→ Task goal:
Pick out each line of the records in which the word "chart" appears.

→ Recorded data:
========

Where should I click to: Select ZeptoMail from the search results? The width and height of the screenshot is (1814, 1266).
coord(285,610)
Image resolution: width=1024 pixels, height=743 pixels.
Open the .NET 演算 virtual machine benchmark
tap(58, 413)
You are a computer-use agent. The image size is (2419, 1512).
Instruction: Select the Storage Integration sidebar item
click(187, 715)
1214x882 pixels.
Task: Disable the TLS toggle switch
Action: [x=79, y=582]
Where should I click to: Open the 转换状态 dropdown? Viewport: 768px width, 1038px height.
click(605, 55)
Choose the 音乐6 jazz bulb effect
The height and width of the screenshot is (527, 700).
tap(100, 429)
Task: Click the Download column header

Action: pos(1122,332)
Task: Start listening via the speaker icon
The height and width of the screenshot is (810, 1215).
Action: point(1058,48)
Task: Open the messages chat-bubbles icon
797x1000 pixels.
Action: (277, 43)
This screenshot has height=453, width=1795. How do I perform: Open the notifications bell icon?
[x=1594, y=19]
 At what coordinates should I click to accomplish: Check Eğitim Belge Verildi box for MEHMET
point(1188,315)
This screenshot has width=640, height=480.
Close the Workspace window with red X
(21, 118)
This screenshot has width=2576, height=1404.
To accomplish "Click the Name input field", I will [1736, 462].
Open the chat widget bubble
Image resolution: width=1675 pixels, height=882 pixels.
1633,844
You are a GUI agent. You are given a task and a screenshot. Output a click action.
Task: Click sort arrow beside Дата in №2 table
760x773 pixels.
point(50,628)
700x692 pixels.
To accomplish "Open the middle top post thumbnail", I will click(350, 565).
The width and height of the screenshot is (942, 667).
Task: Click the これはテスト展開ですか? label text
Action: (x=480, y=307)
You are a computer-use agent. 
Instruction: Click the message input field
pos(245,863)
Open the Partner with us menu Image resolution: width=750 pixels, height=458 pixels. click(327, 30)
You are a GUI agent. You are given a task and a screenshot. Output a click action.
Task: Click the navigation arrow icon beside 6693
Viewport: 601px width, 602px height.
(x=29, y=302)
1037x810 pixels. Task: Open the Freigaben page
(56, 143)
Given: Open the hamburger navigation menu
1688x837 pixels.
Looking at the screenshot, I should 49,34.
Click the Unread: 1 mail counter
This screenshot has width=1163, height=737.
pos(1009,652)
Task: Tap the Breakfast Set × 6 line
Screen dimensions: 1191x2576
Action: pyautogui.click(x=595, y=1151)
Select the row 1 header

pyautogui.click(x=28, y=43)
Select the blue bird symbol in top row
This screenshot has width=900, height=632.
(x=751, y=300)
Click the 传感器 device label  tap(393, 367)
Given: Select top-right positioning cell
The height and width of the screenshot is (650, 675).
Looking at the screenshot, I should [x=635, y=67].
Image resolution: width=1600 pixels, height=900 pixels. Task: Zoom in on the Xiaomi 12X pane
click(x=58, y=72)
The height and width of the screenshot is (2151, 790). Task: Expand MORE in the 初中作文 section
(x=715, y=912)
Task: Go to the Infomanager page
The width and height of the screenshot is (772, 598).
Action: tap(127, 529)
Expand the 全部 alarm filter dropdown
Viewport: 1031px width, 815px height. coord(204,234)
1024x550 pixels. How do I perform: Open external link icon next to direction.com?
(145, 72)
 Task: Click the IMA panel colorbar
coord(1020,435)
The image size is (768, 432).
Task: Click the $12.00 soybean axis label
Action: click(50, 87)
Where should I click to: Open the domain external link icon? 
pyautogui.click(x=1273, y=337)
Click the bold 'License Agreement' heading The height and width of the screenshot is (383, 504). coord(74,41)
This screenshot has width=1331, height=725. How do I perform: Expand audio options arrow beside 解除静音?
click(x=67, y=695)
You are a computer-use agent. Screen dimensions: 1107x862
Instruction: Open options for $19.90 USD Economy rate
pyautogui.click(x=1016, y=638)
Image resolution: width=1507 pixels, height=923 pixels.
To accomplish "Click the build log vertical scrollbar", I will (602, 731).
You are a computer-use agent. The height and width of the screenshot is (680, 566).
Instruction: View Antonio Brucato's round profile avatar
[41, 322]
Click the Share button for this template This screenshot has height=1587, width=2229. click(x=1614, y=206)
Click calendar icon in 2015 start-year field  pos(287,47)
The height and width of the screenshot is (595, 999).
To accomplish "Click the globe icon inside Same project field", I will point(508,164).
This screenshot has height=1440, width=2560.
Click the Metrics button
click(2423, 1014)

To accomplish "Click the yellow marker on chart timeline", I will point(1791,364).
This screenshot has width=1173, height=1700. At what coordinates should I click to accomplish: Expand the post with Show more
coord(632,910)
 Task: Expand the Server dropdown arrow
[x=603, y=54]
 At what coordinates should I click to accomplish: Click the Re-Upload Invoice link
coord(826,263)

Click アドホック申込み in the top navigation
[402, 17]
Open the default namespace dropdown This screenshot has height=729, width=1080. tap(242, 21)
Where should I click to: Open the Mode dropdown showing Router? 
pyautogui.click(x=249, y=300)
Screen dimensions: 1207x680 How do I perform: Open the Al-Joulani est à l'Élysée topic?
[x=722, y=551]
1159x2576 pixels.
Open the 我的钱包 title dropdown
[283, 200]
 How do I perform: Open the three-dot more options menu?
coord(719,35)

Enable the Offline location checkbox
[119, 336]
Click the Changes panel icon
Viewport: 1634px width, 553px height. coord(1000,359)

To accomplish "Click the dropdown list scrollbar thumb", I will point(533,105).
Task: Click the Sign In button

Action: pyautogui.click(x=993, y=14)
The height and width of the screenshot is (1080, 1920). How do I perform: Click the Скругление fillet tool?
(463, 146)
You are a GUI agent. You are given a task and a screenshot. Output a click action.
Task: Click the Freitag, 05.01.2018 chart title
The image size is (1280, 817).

========

→ Result for this task:
To accomplish "Click the yellow marker on chart timeline", I will point(1791,364).
Task: Click the Freitag, 05.01.2018 chart title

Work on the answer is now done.